Il n’y avait pas une seule femme candidate socialiste de moins de 35 ans dans toute la France aux dernières législatives. C’est éloquent. Plus les partis sont en difficulté, c’est notre cas aujourd’hui, moins il y a de place pour faire émerger d’autres profils.
Comment changer les choses ?
Il faut des quotas contraignants. C’est comme cela que la place des femmes en politique a progressé. Nous devons nous fixer comme règle de présenter 50 % de femmes sur les circonscriptions « gagnables ». Cela nécessite de la transparence et l’attention d’une vigie.

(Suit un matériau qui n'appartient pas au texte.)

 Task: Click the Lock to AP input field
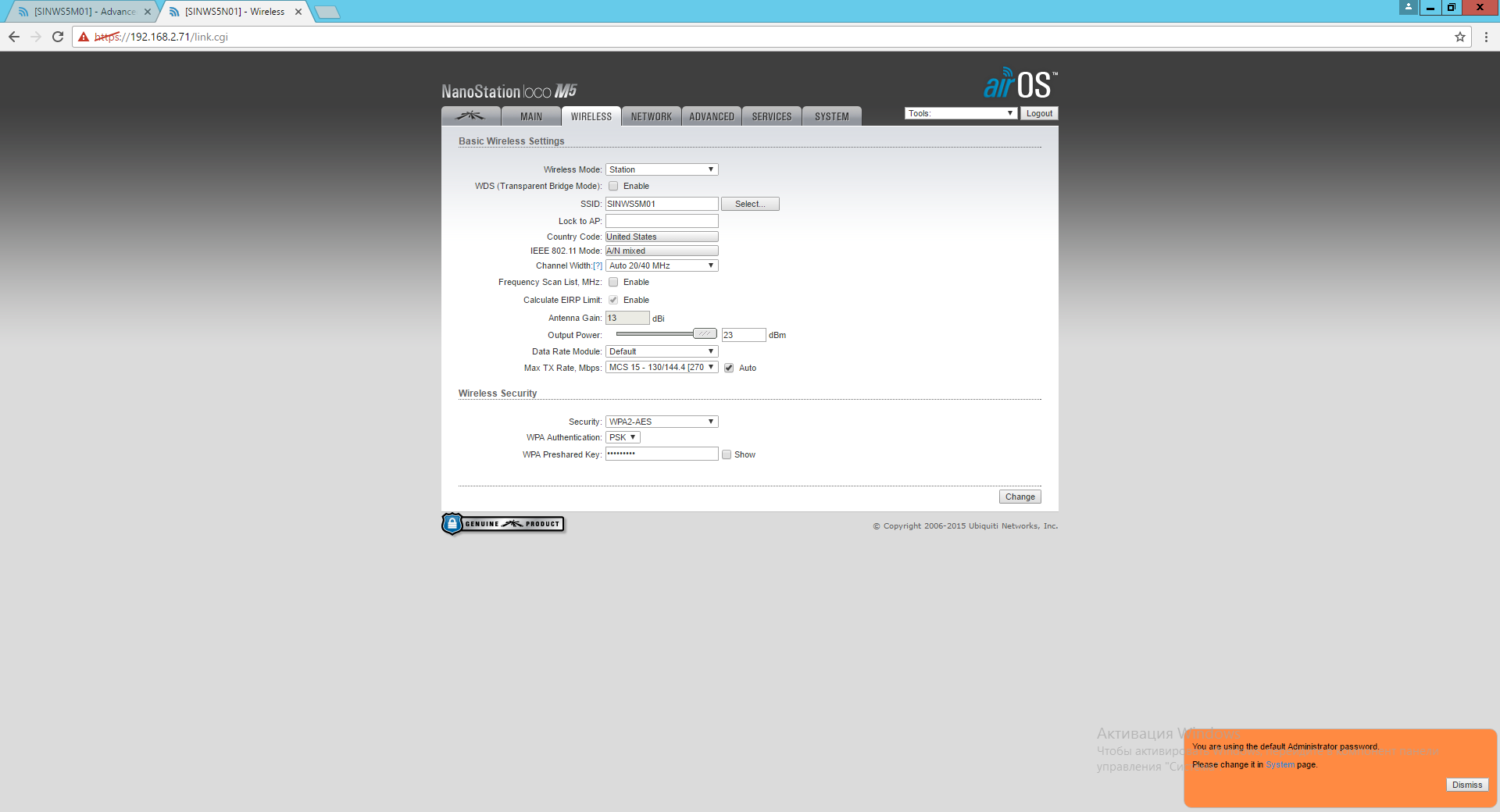click(x=661, y=221)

Aujourd’hui, les négociateurs sont des hommes, souvenez-vous du Boy’s club lors des accords pour la NUPES. Il nous faut donc une responsable dont la mission est de s’assurer que la parité réelle est respectée, sur les scrutins législatifs et de listes.
Dans le même esprit, nous proposons de rendre possibles les binômes paritaires au niveau des fédérations, et de le rendre obligatoire au niveau du parti. Le but sera d’avoir un homme et une femme à la tête du PS.

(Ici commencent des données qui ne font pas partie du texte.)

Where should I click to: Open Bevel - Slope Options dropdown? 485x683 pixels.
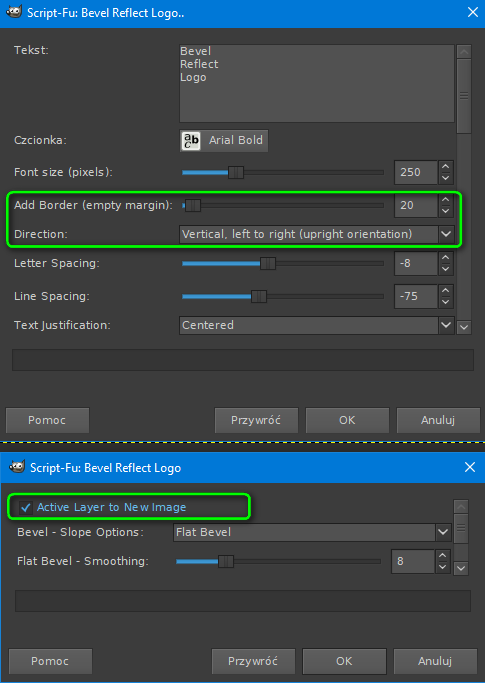point(312,532)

Vous portez une attention particulière à la lutte contre les violences sexistes et sexuelles dans votre contribution. Que proposez-vous pour l’améliorer ?

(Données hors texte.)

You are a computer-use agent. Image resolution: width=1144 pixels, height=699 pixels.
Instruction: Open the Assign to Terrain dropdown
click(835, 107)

Il faut s’assurer que la cellule, mise en place tardivement au PS, ait les moyens de fonctionner. S’assurer, aussi, qu’il n’y ait pas de conflit d’intérêts dans le cas où sont mis en cause des cadres proches de la tête du parti. Il faut également que le PS demande la démission immédiate des personnes qui sont condamnées pour des violences sexistes ou sexuelles. On pourrait également réfléchir à une charte de principes fondamentaux à respecter par les cellules de tous les partis de gauche.
Olivier Faure a-t-il suffisamment agi sur ces questions à la tête du PS ?
Olivier Faure n’a pas assez lutté contre un système qui le précédait… L’idée est que cela s’arrête aujourd’hui. Si j’ai le sentiment d’avoir pu faire passer certaines propositions ces dernières années, force est de constater que cela ne coûte pas grand-chose de dire que l’on veut allonger le congé paternité dans un programme électoral.
Quand on commence à expliquer qu’il faut autant de femmes que d’hommes élus, que nous souhaitons une parité réelle… Ça dérange un peu plus les cadres, qui sont directement concernés. Je suis très fatiguée de cette hypocrisie qui dure depuis des années. On a une approche de parité de façade, un féminisme de circonstances ou opportuniste qui ne va jamais au bout des sujets.
Malgré quelques points positifs, comme l’absence d’investiture aux élections municipales de 2020 pour trois personnes mises en cause pour des VSS, on peut résumer le bilan de la direction par « trop peu, trop tard ». Je sais par ailleurs que des cas de violences sexistes et sexuelles n’ont pas été traités à l’heure où je vous parle. Il y avait un gros manque tant que la cellule n’existait pas. Il faut qu’ils le soient maintenant qu’elle est pérennisée.
Certains candidats au congrès se sont-ils engagés à reprendre vos propositions ?
La contribution générale « refondations », (une ligne portée par le maire de Rouen Nicolas Mayer-Rossignol, la porte-parole Lamia El Aaraje et la vice-présidente de la région Occitanie Claire Fita ndlr), qui a vocation à devenir une motion, va reprendre quasiment toutes nos propositions. Un bon nombre en tout cas, c’est très positif. Je n’ai même pas eu de signe d’ouverture des autres tendances politiques.